| 文書 |

_ _ _ _ _

クロアゲハとスミナガシ 2003/09/14
昨日の雨から一転、今朝はよく晴れる。今日は町田市、野津田公園での観察会本番。私は昆虫観察の講師として呼ばれていたが、時間を間違えて1時間以上も早く着いてしまった。そこで小野路に回ってみた。アワブキにはスミナガシ幼虫のカーテン巣が多数ある。若い幼虫が多いが4令も少しいた(写真上)。観察会で披露するために4頭採集しておいた。アオバセセリの幼虫は見つからない。






谷戸のあぜ道を歩くと、クロアゲハのメスが地上で何かを吸っている(写真中、下)。そっと寄ってみると獣糞だ。どうも野生の匂い?がする。タヌキの糞だろうか?ここにはキツネもいるし、アナグマもいる。糞の中身など詳しく見ておけばよかった。イヌのかもしれんが。クロアゲハはずいぶんと糞に御執心で、私が這いつくばってカメラを差し向けてもおかまいなく朝食を続ける。クロアゲハのうしろ翅の尾状突起の長さは、南西諸島では短くなる。八重山諸島ではさらに短くほとんど無尾型の個体も混じるようだ。クロアゲハは町中でも見かける普通種だが、こうして目を遠方にまで広げると面白いことがわかる。
新開 孝

ヤマトシジミ 2003/09/15
マンション裏手のムクノキ根元にヒガンバナが花を咲かせた(写真下)。毎年ながら「おっ」としばらく足を止める。このムクノキは8月(8/7〜10)にノコギリカミキリのメスがコーリングしていた木だ。空掘川の遊歩道に出てみると、エノキの枝でヤマトシジミが交尾していた。右の翅がくたびれているのがオス。左のメスは新鮮な個体だが、今朝あたり羽化したのかもしれない。9月のこのころヤマトシジミはかなり数が増える。陽気のいい草原では足元にわんさか舞う姿がある。地味だがこのチョウほど年がら年中、目にするチョウは他にない。食草はこれまた町中から都会に至るまでどこにでも生えるカタバミだ。いつかこのチョウを小学校理科の教材にする試みの記事を何かで見た。モンシロチョウやアゲハが教科書には出てくるが、確かにヤマトシジミの方が余程身近で、かつ入手もし易い。ただ、その試みの気持ちは良くわかるのだが、いかんせんヤマトシジミは小さい。これは子供にとっても観察し難く、色・姿の魅力という点ではやはりしんどいようである。新開 孝

ゴマダラチョウ幼虫 2003/09/19
エノキは町中の何処に行っても生えている。鳥が実を食べ、あちこちで糞とともに種子を播いているからだ。

_ _ _ _ _

| 抽出した情報 |

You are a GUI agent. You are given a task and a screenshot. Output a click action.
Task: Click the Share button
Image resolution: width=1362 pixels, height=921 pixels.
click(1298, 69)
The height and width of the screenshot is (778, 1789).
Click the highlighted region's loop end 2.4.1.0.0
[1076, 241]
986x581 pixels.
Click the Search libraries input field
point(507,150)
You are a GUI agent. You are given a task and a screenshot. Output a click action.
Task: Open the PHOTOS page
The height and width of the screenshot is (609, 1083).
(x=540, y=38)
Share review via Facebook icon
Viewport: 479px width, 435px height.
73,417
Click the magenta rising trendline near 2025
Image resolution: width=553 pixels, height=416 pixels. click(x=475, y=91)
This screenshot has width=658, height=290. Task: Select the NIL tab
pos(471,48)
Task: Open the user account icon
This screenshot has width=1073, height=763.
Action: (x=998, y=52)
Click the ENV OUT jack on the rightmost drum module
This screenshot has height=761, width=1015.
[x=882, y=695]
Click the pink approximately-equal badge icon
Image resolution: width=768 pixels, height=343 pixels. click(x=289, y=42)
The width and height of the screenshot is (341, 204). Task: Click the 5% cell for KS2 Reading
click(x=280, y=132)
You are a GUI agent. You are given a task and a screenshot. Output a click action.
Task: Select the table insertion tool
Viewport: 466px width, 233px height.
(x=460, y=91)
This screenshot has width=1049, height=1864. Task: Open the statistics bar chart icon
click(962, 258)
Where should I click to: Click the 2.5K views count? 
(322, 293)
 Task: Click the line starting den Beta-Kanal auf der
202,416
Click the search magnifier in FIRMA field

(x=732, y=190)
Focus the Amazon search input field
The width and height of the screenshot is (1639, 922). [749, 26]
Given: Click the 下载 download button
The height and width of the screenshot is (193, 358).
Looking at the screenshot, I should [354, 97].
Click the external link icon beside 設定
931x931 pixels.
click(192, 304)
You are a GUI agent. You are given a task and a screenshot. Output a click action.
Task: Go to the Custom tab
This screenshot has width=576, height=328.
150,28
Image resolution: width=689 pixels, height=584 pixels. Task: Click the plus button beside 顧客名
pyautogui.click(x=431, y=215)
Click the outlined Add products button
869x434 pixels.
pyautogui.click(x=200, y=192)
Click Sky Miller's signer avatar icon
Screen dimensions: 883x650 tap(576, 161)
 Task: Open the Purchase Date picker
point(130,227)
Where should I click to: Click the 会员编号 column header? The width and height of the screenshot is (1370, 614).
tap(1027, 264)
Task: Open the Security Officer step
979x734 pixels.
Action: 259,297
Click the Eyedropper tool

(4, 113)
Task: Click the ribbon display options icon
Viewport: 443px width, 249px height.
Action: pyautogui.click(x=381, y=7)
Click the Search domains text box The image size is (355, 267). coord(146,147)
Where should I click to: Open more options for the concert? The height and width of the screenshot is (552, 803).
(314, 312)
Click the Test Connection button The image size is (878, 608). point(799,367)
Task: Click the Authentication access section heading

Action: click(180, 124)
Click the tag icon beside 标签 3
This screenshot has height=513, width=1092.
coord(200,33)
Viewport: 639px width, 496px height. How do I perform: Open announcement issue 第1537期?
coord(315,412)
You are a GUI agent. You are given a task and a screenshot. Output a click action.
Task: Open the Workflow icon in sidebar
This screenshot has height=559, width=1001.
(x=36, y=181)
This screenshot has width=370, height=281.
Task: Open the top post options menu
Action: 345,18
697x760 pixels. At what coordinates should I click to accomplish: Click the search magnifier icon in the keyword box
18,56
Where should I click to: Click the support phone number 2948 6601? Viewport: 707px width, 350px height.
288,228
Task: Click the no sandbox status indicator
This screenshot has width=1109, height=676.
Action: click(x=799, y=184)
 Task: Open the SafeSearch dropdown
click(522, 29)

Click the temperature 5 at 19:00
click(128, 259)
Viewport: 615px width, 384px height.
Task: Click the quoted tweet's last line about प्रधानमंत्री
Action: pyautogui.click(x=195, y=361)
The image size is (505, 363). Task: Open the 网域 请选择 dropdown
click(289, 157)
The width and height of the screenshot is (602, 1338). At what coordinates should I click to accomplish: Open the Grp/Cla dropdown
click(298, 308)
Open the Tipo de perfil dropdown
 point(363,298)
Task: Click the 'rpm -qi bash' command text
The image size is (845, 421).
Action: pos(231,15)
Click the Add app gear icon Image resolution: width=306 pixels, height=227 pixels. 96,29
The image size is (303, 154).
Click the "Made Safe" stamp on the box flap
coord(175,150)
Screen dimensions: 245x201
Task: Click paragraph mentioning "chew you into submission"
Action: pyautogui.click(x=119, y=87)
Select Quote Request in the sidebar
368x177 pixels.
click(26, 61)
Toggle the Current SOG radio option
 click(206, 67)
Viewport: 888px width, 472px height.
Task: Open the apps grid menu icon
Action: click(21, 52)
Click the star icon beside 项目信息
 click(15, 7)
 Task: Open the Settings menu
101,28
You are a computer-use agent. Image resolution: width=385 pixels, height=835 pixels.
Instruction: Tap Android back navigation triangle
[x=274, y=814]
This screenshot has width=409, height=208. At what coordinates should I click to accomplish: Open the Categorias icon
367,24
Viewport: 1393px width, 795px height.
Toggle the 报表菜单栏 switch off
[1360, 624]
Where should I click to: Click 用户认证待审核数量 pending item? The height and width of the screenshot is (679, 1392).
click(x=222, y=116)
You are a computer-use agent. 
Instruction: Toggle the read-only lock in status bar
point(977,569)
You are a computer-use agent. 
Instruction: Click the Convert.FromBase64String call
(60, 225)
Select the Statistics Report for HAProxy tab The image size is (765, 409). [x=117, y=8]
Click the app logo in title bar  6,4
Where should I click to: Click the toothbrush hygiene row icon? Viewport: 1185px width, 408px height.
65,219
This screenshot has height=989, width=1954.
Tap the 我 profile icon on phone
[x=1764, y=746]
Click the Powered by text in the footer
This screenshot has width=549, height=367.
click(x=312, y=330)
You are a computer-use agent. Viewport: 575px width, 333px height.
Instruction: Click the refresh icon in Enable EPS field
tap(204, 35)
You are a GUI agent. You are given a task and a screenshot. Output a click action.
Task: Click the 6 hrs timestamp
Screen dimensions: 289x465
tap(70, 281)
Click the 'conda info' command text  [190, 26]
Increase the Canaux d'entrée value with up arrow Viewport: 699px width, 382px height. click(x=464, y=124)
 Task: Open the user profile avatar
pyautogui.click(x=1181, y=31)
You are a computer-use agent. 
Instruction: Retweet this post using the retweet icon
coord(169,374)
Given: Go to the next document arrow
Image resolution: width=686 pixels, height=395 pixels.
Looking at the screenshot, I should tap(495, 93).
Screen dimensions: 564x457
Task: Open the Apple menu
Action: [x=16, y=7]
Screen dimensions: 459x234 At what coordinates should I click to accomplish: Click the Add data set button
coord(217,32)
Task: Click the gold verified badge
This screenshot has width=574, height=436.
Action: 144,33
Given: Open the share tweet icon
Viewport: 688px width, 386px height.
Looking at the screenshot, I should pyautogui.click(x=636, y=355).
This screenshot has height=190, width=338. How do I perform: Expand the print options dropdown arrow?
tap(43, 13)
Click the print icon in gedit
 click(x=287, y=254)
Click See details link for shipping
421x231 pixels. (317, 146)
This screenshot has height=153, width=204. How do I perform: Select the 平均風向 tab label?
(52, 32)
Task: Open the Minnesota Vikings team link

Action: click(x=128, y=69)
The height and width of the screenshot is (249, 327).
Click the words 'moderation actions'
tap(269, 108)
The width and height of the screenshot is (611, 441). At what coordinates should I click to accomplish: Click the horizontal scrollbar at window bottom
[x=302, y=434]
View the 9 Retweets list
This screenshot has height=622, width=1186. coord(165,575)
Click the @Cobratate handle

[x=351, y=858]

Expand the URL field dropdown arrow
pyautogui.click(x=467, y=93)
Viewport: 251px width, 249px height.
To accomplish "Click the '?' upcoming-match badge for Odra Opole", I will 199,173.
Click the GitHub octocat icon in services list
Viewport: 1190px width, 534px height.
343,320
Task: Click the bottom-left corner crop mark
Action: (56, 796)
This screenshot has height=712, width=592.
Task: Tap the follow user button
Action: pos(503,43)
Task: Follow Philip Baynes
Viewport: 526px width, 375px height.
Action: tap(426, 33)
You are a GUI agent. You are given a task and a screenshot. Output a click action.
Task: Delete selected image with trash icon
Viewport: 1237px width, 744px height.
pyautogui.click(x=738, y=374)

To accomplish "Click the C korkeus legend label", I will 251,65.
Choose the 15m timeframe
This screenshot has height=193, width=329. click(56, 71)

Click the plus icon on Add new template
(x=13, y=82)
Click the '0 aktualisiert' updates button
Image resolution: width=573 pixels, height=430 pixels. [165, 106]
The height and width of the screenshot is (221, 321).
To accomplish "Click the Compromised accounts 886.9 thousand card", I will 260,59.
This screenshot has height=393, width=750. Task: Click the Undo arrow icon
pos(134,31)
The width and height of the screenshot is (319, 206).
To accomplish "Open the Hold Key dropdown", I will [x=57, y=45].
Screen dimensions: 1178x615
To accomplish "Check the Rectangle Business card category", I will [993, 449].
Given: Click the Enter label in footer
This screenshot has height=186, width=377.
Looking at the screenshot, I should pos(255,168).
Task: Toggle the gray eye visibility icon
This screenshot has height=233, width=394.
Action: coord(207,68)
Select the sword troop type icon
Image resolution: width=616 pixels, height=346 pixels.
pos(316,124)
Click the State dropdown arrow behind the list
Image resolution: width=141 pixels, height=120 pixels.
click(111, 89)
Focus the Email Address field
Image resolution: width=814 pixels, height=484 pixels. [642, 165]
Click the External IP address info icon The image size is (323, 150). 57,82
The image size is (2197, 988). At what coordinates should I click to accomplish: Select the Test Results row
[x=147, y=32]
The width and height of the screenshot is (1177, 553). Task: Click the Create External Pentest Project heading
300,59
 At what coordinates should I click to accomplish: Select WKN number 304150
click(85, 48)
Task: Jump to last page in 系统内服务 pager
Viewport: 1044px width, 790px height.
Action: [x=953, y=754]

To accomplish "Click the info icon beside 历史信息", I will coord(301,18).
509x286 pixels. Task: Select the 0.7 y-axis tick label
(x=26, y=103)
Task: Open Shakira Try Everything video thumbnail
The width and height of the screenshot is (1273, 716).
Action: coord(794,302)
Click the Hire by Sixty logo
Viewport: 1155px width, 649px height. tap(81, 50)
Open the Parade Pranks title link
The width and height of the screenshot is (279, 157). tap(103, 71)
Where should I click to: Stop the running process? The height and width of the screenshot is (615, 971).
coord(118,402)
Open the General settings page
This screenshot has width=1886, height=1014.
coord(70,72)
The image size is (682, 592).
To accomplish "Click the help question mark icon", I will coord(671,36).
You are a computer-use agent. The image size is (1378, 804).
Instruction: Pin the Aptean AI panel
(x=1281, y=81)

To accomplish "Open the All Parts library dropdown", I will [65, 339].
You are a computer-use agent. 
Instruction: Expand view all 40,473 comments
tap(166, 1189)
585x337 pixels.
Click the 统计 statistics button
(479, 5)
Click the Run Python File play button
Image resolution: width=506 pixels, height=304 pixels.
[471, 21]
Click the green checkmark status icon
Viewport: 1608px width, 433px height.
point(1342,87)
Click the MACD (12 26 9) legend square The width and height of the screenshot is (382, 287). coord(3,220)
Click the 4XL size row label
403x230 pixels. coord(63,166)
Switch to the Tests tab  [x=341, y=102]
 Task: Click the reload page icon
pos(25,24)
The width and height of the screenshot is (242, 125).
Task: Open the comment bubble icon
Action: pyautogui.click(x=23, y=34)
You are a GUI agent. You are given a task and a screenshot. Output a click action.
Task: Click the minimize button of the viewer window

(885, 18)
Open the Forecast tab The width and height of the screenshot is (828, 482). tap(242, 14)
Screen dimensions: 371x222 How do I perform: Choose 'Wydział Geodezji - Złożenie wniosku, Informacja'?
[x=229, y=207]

_ _ _ _ _

| 課題の指示 |
1 – 観察日記のうち、「ヤマトシジミ 2003/09/15」を含む語句で始まり「もに種子を播いているからだ。」で終わる部分を書き出し、その際「ムクノキ」を「ケヤキ」に置き換えてください。
2 – 観察日記の最後の文に続けて、その先を書き進めてください。

| 最終結果 |
1 –
ヤマトシジミ 2003/09/15
マンション裏手のケヤキ根元にヒガンバナが花を咲かせた(写真下)。毎年ながら「おっ」としばらく足を止める。このケヤキは8月(8/7〜10)にノコギリカミキリのメスがコーリングしていた木だ。空掘川の遊歩道に出てみると、エノキの枝でヤマトシジミが交尾していた。右の翅がくたびれているのがオス。左のメスは新鮮な個体だが、今朝あたり羽化したのかもしれない。9月のこのころヤマトシジミはかなり数が増える。陽気のいい草原では足元にわんさか舞う姿がある。地味だがこのチョウほど年がら年中、目にするチョウは他にない。食草はこれまた町中から都会に至るまでどこにでも生えるカタバミだ。いつかこのチョウを小学校理科の教材にする試みの記事を何かで見た。モンシロチョウやアゲハが教科書には出てくるが、確かにヤマトシジミの方が余程身近で、かつ入手もし易い。ただ、その試みの気持ちは良くわかるのだが、いかんせんヤマトシジミは小さい。これは子供にとっても観察し難く、色・姿の魅力という点ではやはりしんどいようである。新開 孝

ゴマダラチョウ幼虫 2003/09/19
エノキは町中の何処に行っても生えている。鳥が実を食べ、あちこちで糞とともに種子を播いているからだ。

2 –
ときにはアスファルトとコンクリートの隙間から大人の背丈もあるようなものまで、実生で育ったエノキは逞しい。マンション裏の小道にもエノキの小木が何本も生えており、いつもそこにはゴマダラチョウの幼虫が見つかる。今朝は暖かい日射しを受けて、3令幼虫が体をくの字に反らしているのに出会った。この幼虫は時期的にみて年内羽化はないであろうと思う。それにしてもなかなか立派なツノだ。自信たっぷりのようにも見受けるが、そっと息を吹きかけると体をすっと伏せてしまった。しばらくすると、ゆっくり体を反らし始める。
この幼虫が鎮座しているエノキはマンション裏の駐車場に行く小道沿いなので、これからも毎日、気にかけてみよう。
新開 孝

クチバスズメとアケビコノハ 2003/09/23
近くの雑木林でクチバスズメの幼虫を見つけた。クヌギの幹にべったりと止まっていたので目立つことこの上ない(写真上)。本種を含むウンモンスズメガ亜科数種の幼虫たちは、よく似通っているので注意が必要だ。
しかも9月から10月にかけてこれらの幼虫たちが現れる。皆似たものどうしだが、幼虫が食べていた、あるいは止まっていた植物がなんであったかがわかれば、種名の検討はつけ易い。いずれにせよスズメガ科の幼虫たちは大柄なものが多く、身近な環境に棲んでいる種類もかなりある。芋虫遭遇事件でよく騒がれるのもこのグループであることが多いようだ。お尻にツノが生えているので印象もはっきり残るのだろう。クチバスズメの幼虫を手にのせて林を歩いていると、少し見上げた位置に枯れ葉のようなアケビコノハがいた。ピカピカの新鮮個体だ。この成虫が止まっている場所はアケビがあって、9/3に幼虫を見つけた場所とほとんど同じであった。うしろ翅を見たいので軽くつつくとバタバタッとぎこちなく2mほど飛んだ。やはり羽化して間もないのであろう。力強い飛翔はできなかった。
新開 孝

モモスズメとコミスジ 2003/09/29
前回(9/23)、スズメガ類の幼虫がこの時期に多いと書いたばかりだが、今日はモモスズメの立派な幼虫(写真上)。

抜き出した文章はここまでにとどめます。